A circus clown weighs 875 N. The coefficient of static friction between the clown's feet and the ground is 0.630. He pulls vertically downward on a rope that passes around three pulleys and is tied around his feet. What is the minimum pulling force that the clown must exert to yank his feet out from under himself?
To calculate the minimum pulling force, we need to consider the forces acting on the clown and use the concept of static friction.
First, let's identify the forces acting on the clown. We have the weight of the clown acting vertically downward, which is 875 N. We also have the normal force acting upward, which is equal in magnitude to the weight of the clown (since the clown is not accelerating vertically). Additionally, there is the pulling force applied to the rope.

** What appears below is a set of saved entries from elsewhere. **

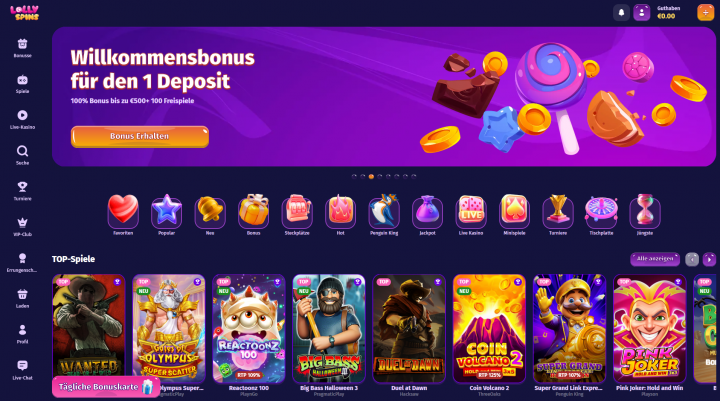Click the orange deposit plus button
Screen dimensions: 720x401
[705, 12]
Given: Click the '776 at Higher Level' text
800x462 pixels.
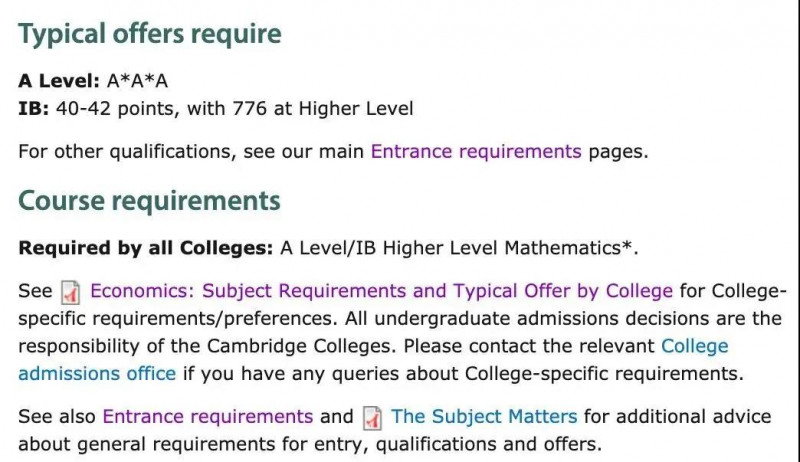Looking at the screenshot, I should (x=323, y=109).
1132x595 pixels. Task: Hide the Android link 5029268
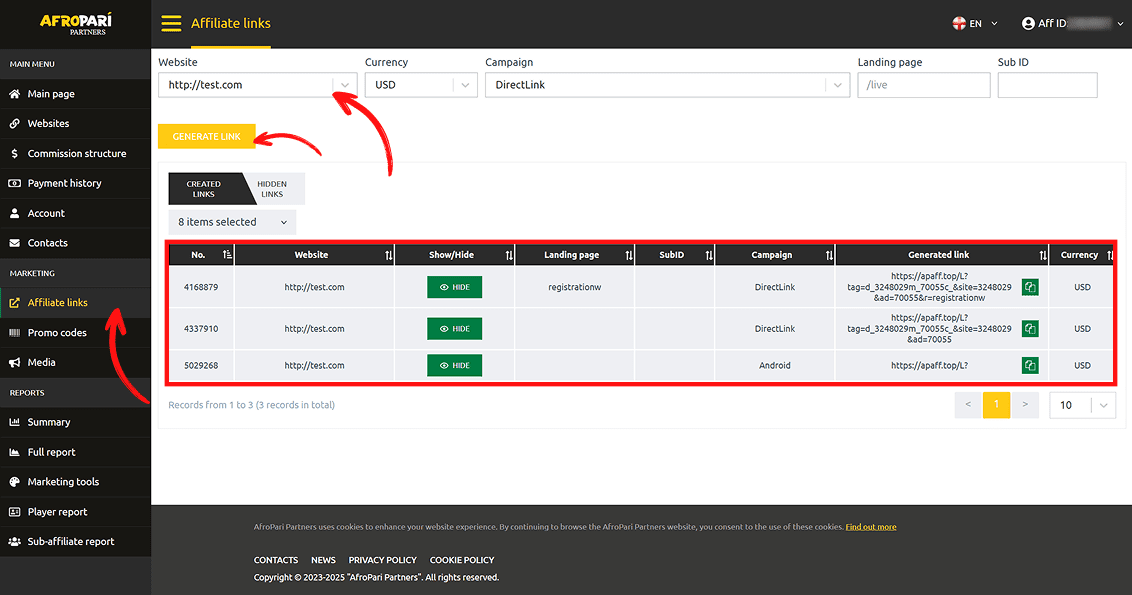454,366
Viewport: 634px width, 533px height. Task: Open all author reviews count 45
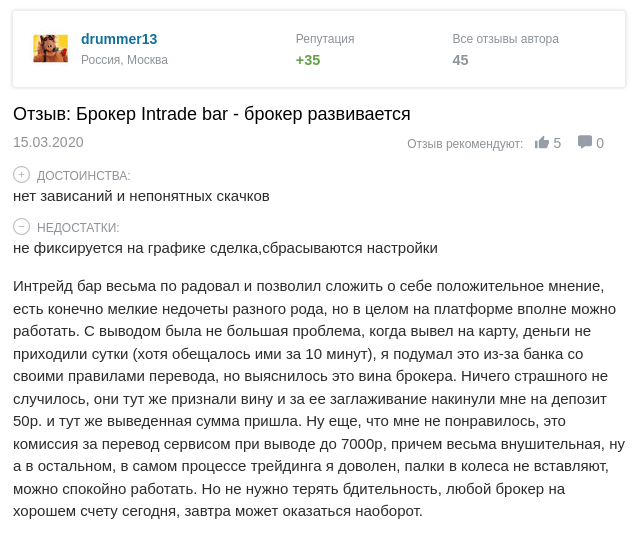pyautogui.click(x=460, y=60)
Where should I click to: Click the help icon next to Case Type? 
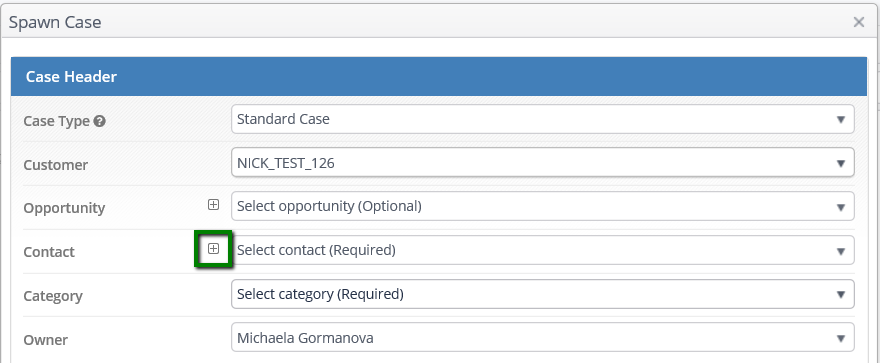click(x=99, y=121)
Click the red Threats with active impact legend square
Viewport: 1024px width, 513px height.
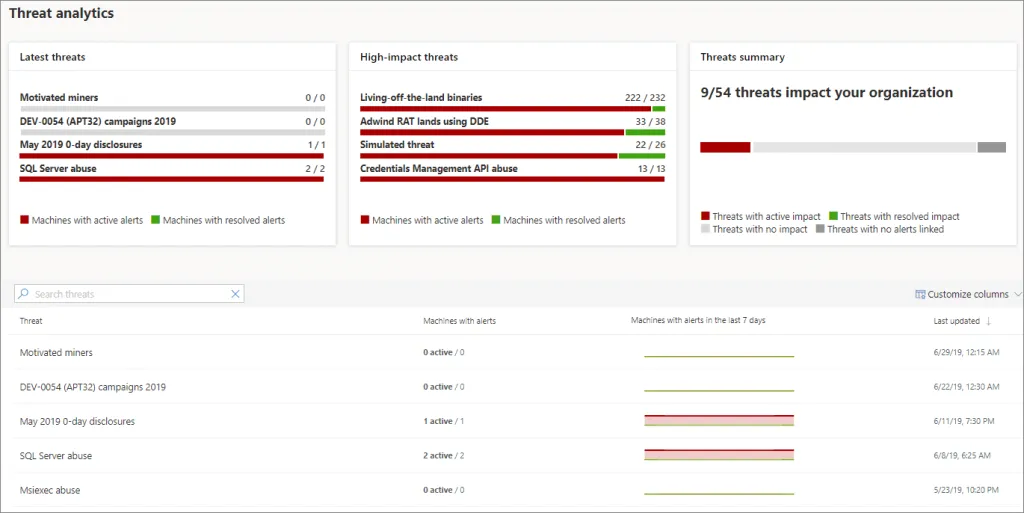[x=705, y=216]
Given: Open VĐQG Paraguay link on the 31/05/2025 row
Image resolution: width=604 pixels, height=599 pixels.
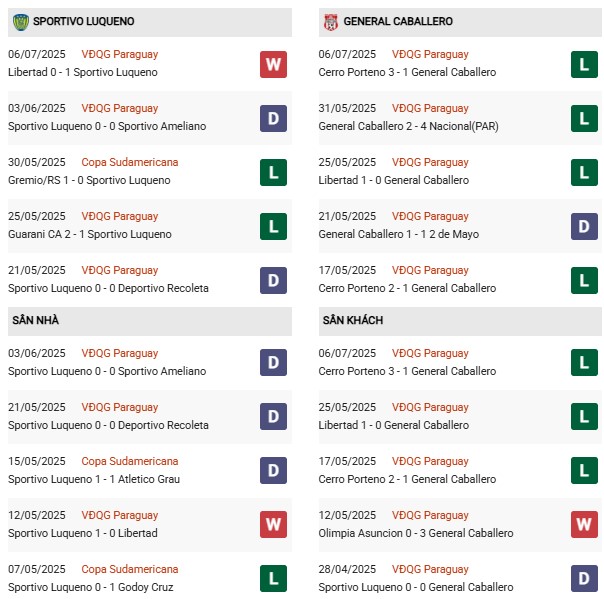Looking at the screenshot, I should [x=430, y=108].
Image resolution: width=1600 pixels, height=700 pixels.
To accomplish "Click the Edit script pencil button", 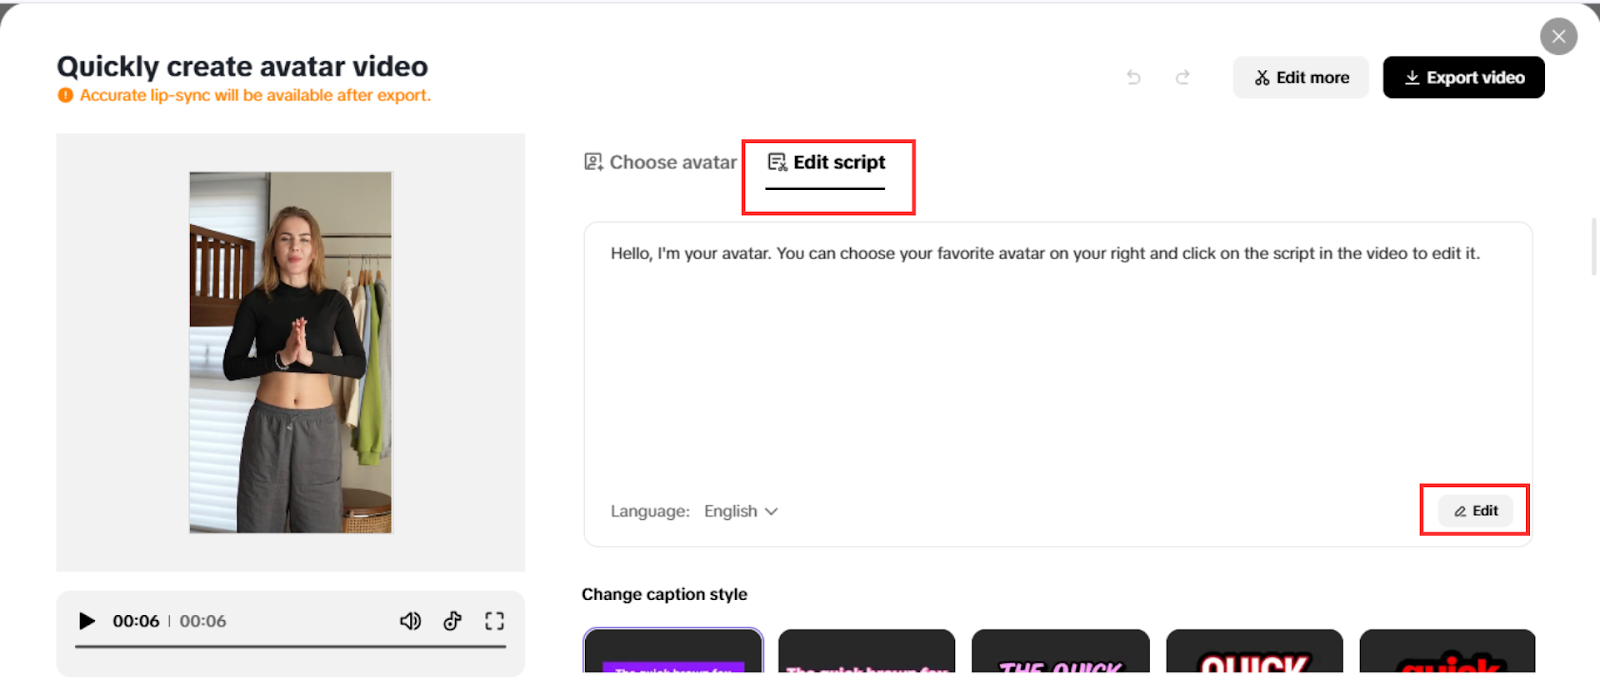I will [x=1476, y=511].
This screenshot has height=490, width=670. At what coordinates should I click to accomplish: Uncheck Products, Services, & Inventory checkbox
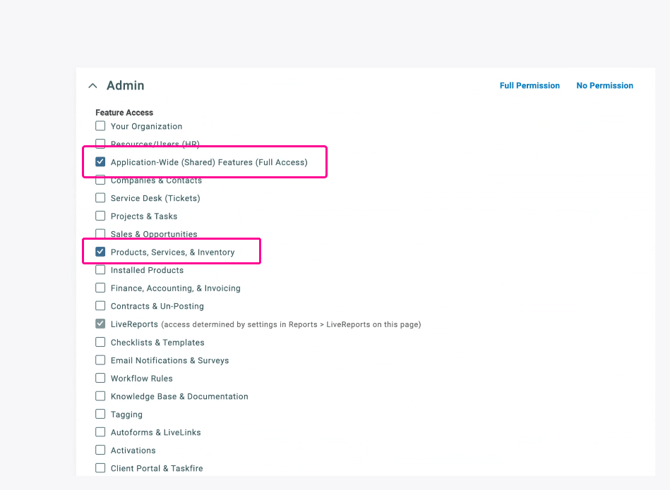click(100, 252)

The clown will be able to pull his feet out from under himself when the static friction force between his feet and the ground is overcome. The static friction force equation is given by:
Fs = μs * N
Where:
Fs is the static friction force
μs is the coefficient of static friction
N is the normal force
In this case, the normal force is equal to the weight of the clown, which is 875 N.
Substituting the given values into the equation, we have:
Fs = 0.630 * 875 N
Now we can calculate the static friction force:
Fs = 551.25 N
Therefore, the minimum pulling force that the clown must exert to yank his feet out from under himself is equal to the static friction force, which is 551.25 N.